La dieta deve rispondere a tre criteri, a tre “cardini” validi per una qualsiasi alimentazione corretta: “Equilibrio, il che significa che non posso mangiare solo una cosa; varietà, più la nostra dieta è variata e più è facile coprire in qualche modo i fabbisogni. In alimentazione la monotonia non fa che aggravare gli errori; moderazione”, cioè non mangiare chili di un alimento solo perché ci piace e fa bene.
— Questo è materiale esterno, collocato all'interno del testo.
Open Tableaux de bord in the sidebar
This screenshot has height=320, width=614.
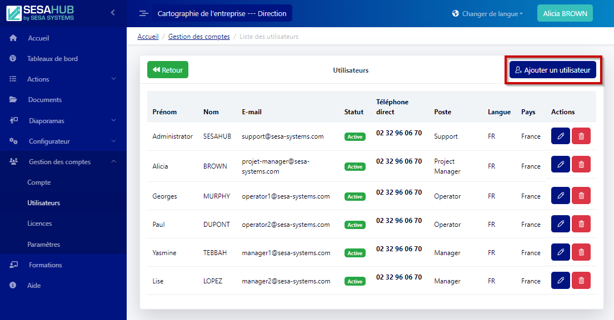[52, 59]
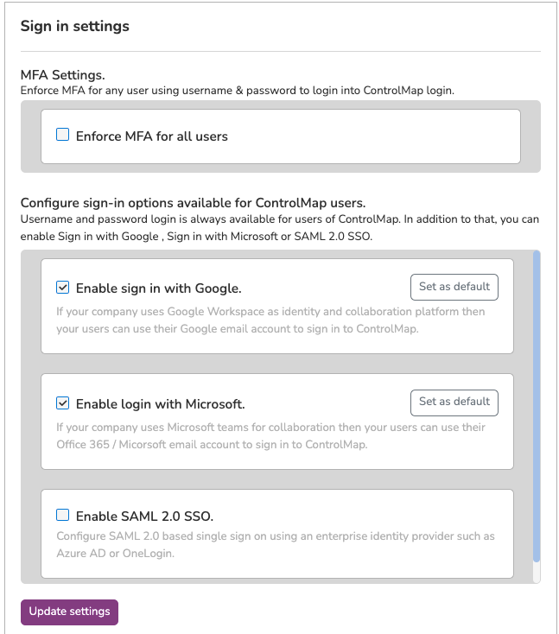Click the 'Enable sign in with Google.' label
Viewport: 559px width, 634px height.
(159, 288)
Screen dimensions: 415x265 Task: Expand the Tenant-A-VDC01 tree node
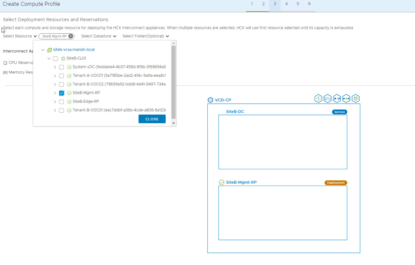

Ai rischi che una dieta povera di vitamine e proteine può comportare sui bimbi, la Sipps (Società Italiana Pediatria Preventiva e Sociale), insieme a Fimp (Federazione Italiana Medici Pediatri), Sima (Federazione Italiana di Medicina dell’Adolescenza) e Simp (Società Italiana Medicina Perinatale), hanno dedicato un Position paper alle “Diete vegetariane in gravidanza e in età evolutiva” , presentato ormai tra anni fa ma che rimane comunque l’ultimo lavoro completo fatto sull’argomento , e attualmente in fase di aggiornamento.
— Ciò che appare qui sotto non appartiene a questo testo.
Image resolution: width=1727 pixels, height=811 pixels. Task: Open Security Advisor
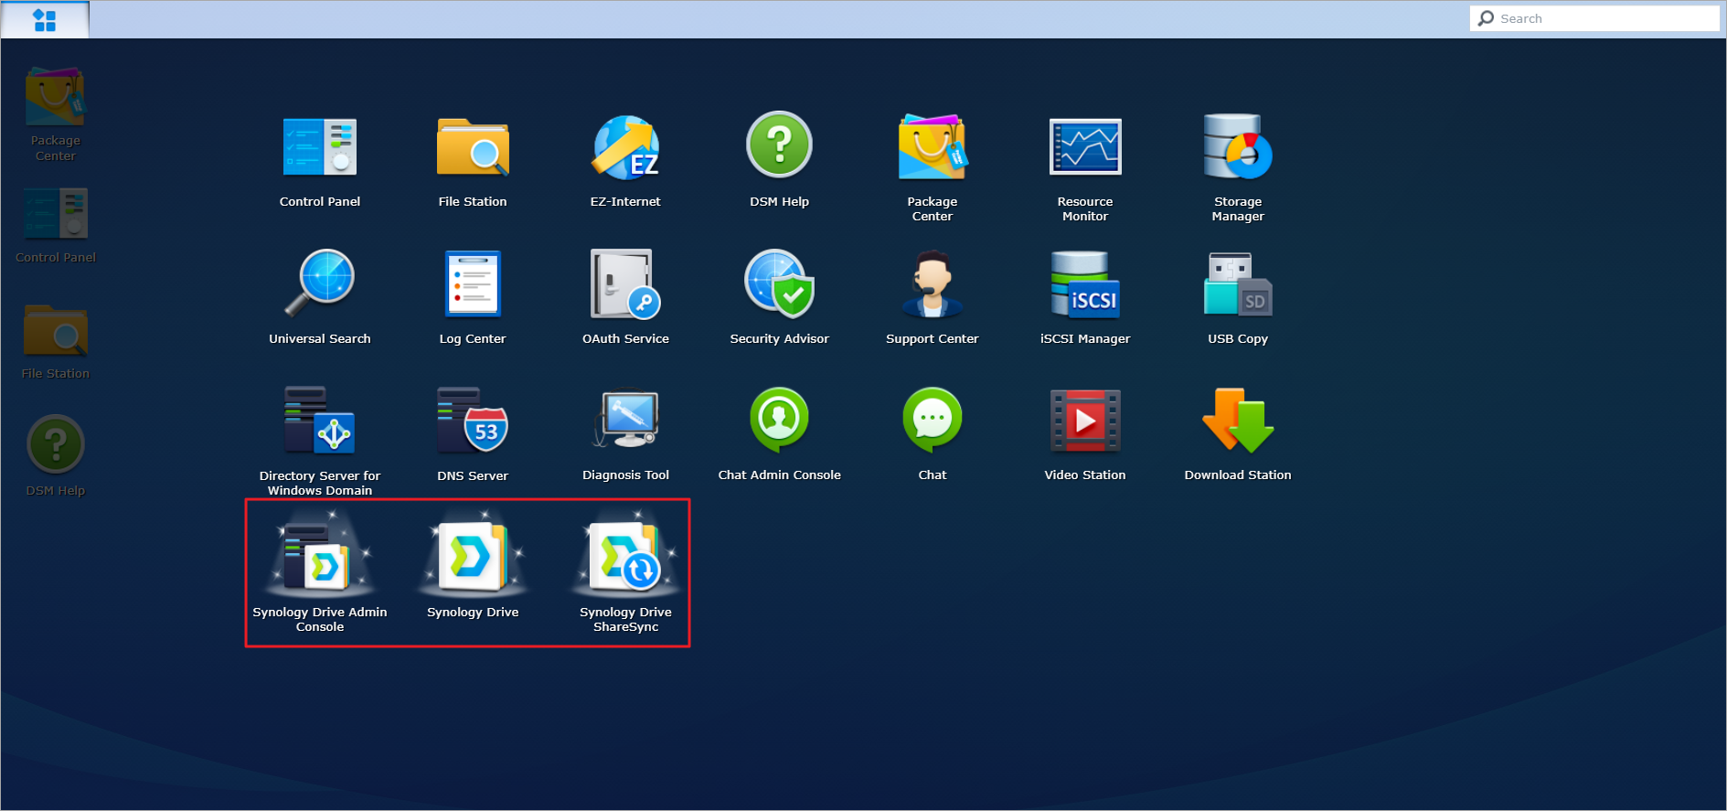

Quanto alle diete vegetariane o vegane in genere, “il problema principale non è di per sé la dieta” ma “l’appropriatezza degli apporti; il che dipende non solo da come la dieta viene strutturata ma anche dall’avere la consapevolezza che possono essere sono necessari una serie di aggiustamenti con l’uso di integratori di varia natura perché altrimenti quelle carenza nutrizionali vanno ad esplicitarsi”.
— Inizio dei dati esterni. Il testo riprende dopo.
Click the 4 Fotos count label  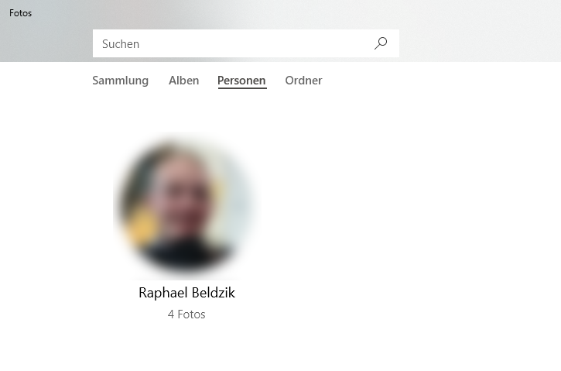pyautogui.click(x=186, y=314)
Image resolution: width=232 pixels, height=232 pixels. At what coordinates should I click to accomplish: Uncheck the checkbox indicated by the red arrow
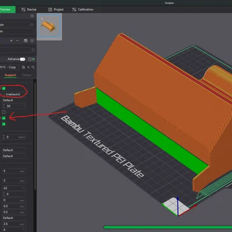click(x=4, y=118)
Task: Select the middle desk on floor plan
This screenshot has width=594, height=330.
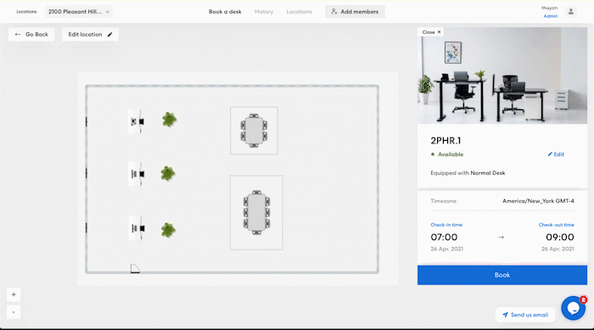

Per il professore “c’è un problema di fondo collegato con la tipologia della persona vegetariana di cui parliamo. I vegetariani o vegani che lo sono per cultura ancestrale, familiare, sanno mettere bene insieme le cose e hanno pochi danni, anzi spesso non ne hanno per niente. I vegetariani o vegani d’accatto spesso non avendo alle spalle una cultura nutrizionale che li sostenga, fosse anche da tradizione, non hanno contezza della pericolosità del fare o non fare certe cose. Di per sé dal punto di vista delle proteine non ci sarebbero problemi perché “le proteine vegetali possono comunque essere accoppiate correttamente in modo tale che non vi sia una carenza”. I problemi vengono quando si va ad analizzare le diete fatte da queste persone soprattutto nella società occidentale, spesso le diete sono troppo ricche di carboidrati semplici, oppure al contrario di troppe fibre”. E questo anche perché “il risultato della nostra nutrizione non è dato soltanto dalla disponibilità del cibo ma da una serie di fattori, vedi anche il marketing, e se ho modo di riempirmi la pancia con cose facili da trovare, gustose di sapore anche se non sono giuste da un punto di vista nutrizionale è più facile che lo faccia. Il risultato finale è che la alimentazione è carente di nutrienti specifici ma anche piuttosto sbilanciata”.
La cosa più importante allora, se una persona decide, anche con motivazione etiche, un tipo di dieta particolare, ad esempio una delle tante varietà di dieta vegetariana, è di poter accompagnare queste persone per evitare che facciano errori. Allora al di là di una dieta o di una alimentazione specifica, la cosa più importante è che queste persone si facciano guidare da esperti che abbiano le competenze, nutrizionisti esperti di questo tipo di problematiche e che non siano “di parrocchia”, cioè non persone ideologicamente schierate”.